Extensive cervical lymphadenitis mimicking bacterial adenitis as the first presentation of Kawasaki disease

Rossi, Felipe de Souza; Silva, Marco Felipe Castro da; Kozu, Kátia Tomie; Camargo, Luís Fernando Aranha; Rossi, Flávia Feijó Panico; Silva, Clovis Artur; Campos, Lúcia Maria de Arruda

doi:10.1590/S1679-45082015RC2987

Abstracts

Cervical adenitis >1.5cm in diameter is the less frequently observed criteria in patients with Kawasaki disease and it is usually found in association with other symptoms during the acute phase. Moreover, the finding of fever and lymphadenitis with intense local signs of inflammation and phlegmon is rarely seen as the initial manifestation of Kawasaki disease. We report the case of a 7-year-old boy who had cervical lymphadenitis with adjacent cellulitis and phlegmon mimicking bacterial adenitis as the first presentation of Kawasaki disease. The patient had fever, cervical lymphadenitis with adjacent cellulitis, and severe headache. Cefadroxil was prescribed based on the clinical diagnosis of bacterial adenitis. Because he remained febrile and phlogistic signs worsened, after 1 day of hospitalization, antibiotics were administrated intravenously (ceftriaxone and oxacillin). The computed tomography of the neck showed primary infectious/inflammatory process. On the fourth day, the patient had dry and scaly lips, and treatment with oxacillin was replaced by clindamycin because the patient was still febrile. On the ninth day, he presented non-exudative bilateral conjunctival injection. On the tenth day of febrile disease, a rash appeared on his trunk, hands and feet. Patient’s symptoms resolved after intravenous administration of immunoglobulin (2g/kg/dose), and he was discharged 2 days later. On the 14th day, the patient had lamellar desquamation of fingers. Kawasaki disease should be considered as a differential diagnosis in children with febrile cervical lymphadenitis unresponsive to empiric antibiotics even if they have adjacent cellulitis and phlegmon.
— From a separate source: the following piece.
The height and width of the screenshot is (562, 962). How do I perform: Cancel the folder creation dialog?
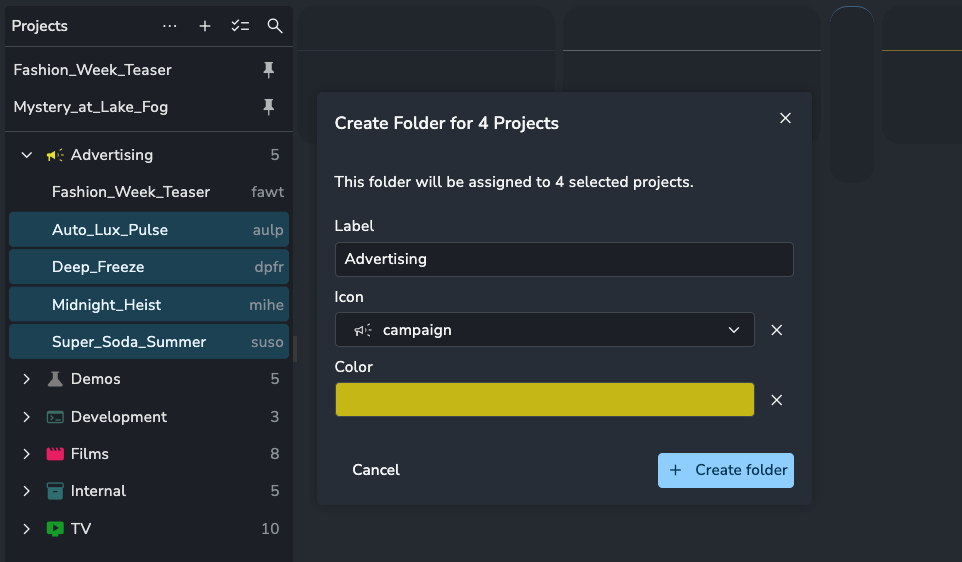point(376,470)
Mucocutaneous lymph node syndrome; Child; Lymphadenitis; Cellulitis; Diagnosis, differential; Case reports

Adenite cervical >1,5cm é o critério menos frequentemente observado em pacientes com doença de Kawasaki e manifesta-se habitualmente em associação com os demais sintomas da fase aguda. Entretanto, linfadenite febril isolada com intensos sinais flogísticos e flegmão é raramente observada como primeira manifestação da doença de Kawasaki. Assim, relatou-se aqui um caso de uma criança que apresentou linfadenite cervical com celulite adjacente e flegmão mimetizando adenite bacteriana como primeira manifestação da doença de Kawasaki. Paciente previamente hígido, 7 anos, masculino, iniciou quadro de febre, adenite cervical com celulite adjacente e cefaleia intensa, sendo prescrita cefadroxila devido ao diagnóstico clínico de linfadenite bacteriana. Por se manter febril e com piora dos sinais flogísticos, após 1 dia foi internado para receber antibioticoterapia endovenosa (oxacilina e ceftriaxona). Tomografia computadorizada da região cervical mostrou processo infeccioso/inflamatório primário. No quarto dia, apresentou lábios ressecados e descamativos, sendo a oxacilina substituída por clindamicina devido à persistência da febre e sinais flogísticos. No nono dia, iniciou hiperemia ocular não exsudativa. No décimo dia de febre, apresentou exantema em tronco, membros, mãos e pés. Recebeu gamaglobulina endovenosa (2g/kg/dose), evoluiu com resolução dos sintomas e, após 2 dias, recebeu alta hospitalar. No 14^odia, apresentou descamação lamelar dos dedos das mãos. Portanto, doença de Kawasaki deve ser considerada no diagnóstico diferencial das linfadenites cervicais febris na infância não responsivas à antibioticoterapia empírica, mesmo que esteja presentes celulite adjacente e flegmão.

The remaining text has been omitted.